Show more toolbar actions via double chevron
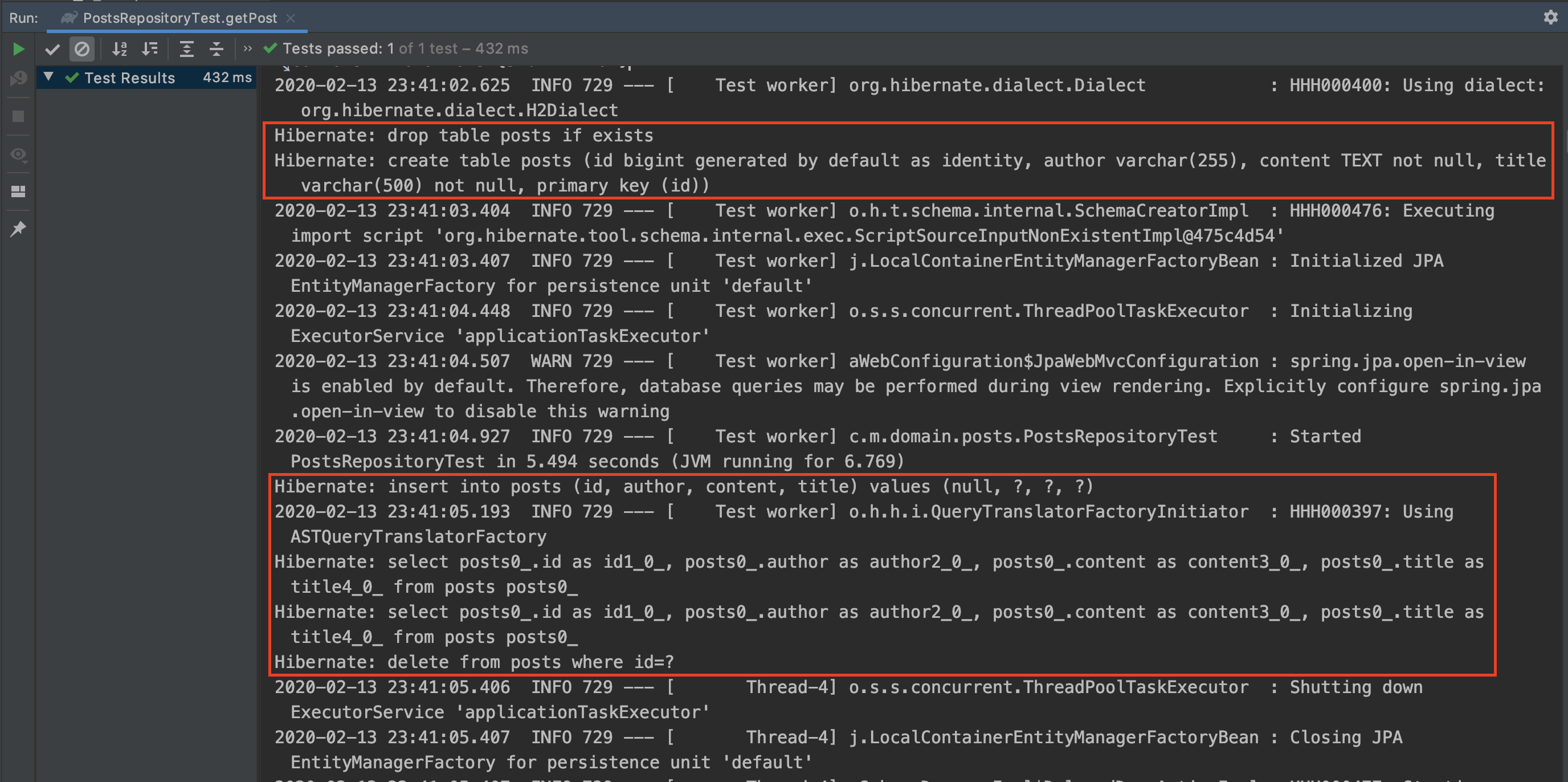1568x782 pixels. tap(247, 48)
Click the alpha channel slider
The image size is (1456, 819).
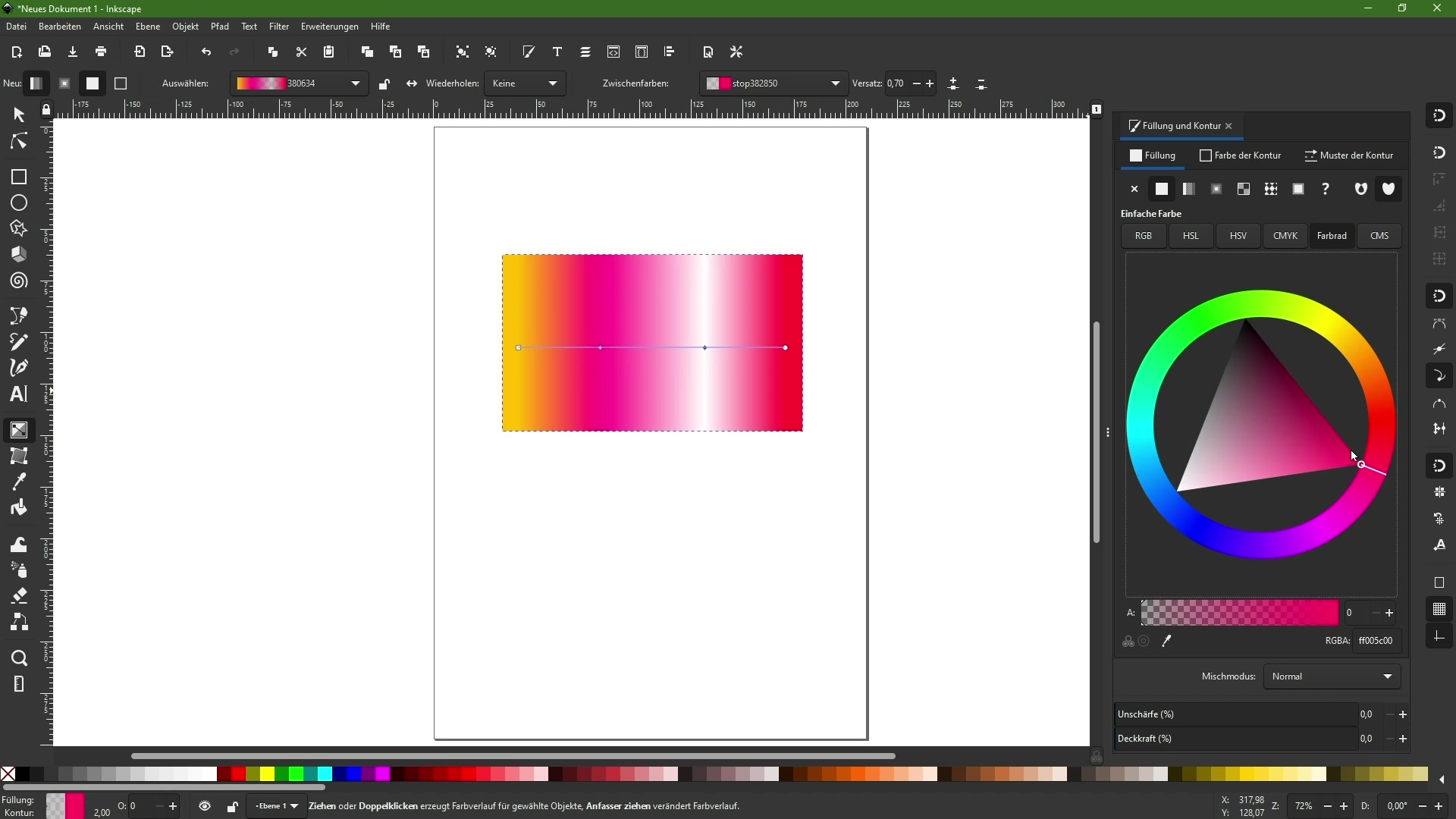(1239, 613)
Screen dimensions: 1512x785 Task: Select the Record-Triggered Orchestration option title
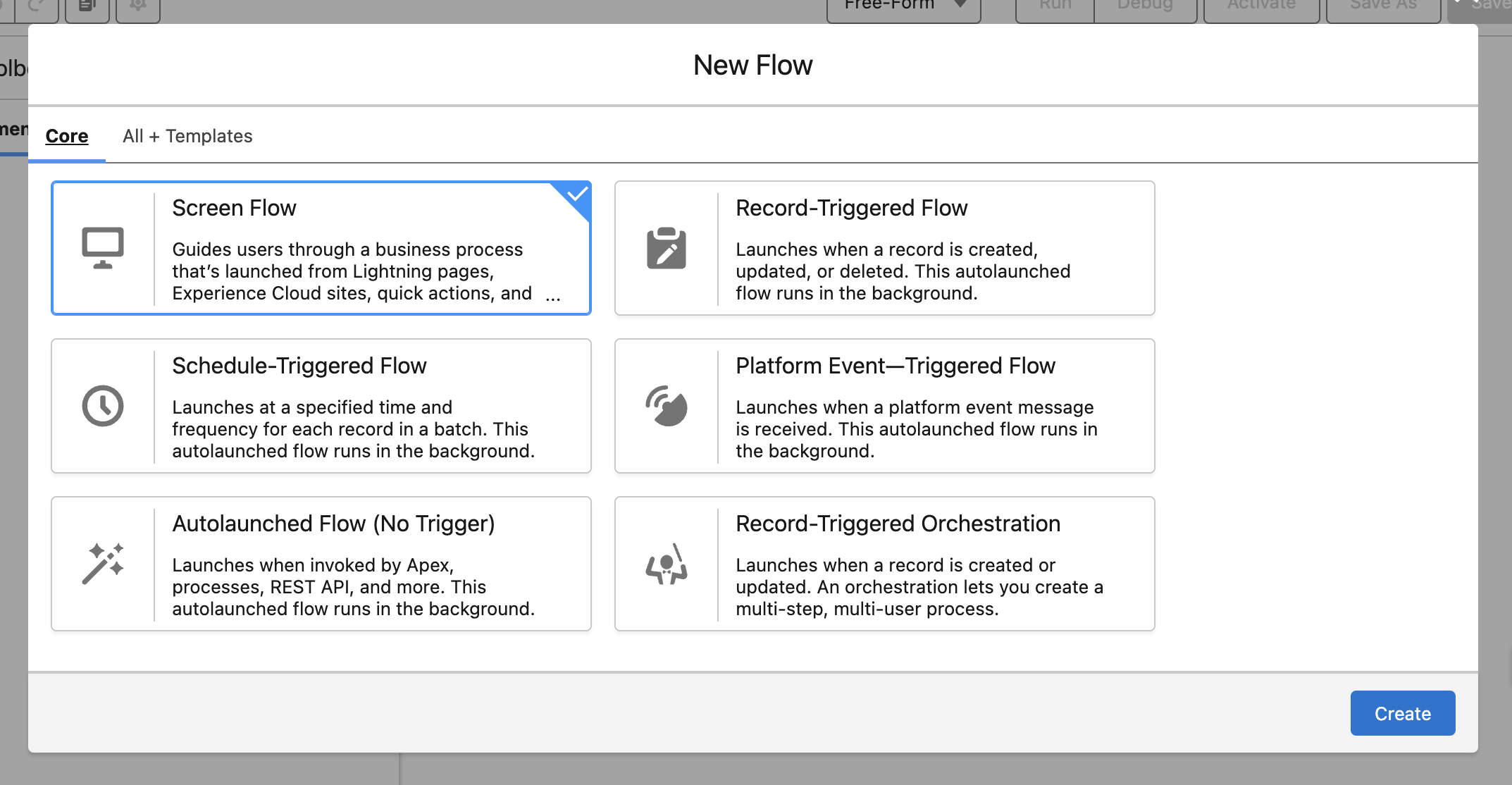pos(898,524)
□ □ □ □ □
Transcribe the full listing exactly, but keep every image out of it.

■ Solution below ■
Show more toolbar actions via double chevron
1568x782 pixels. tap(247, 48)
Click the alpha channel slider
The image size is (1456, 819).
(1239, 613)
Screen dimensions: 1512x785 Task: Select the Record-Triggered Orchestration option title
pos(898,524)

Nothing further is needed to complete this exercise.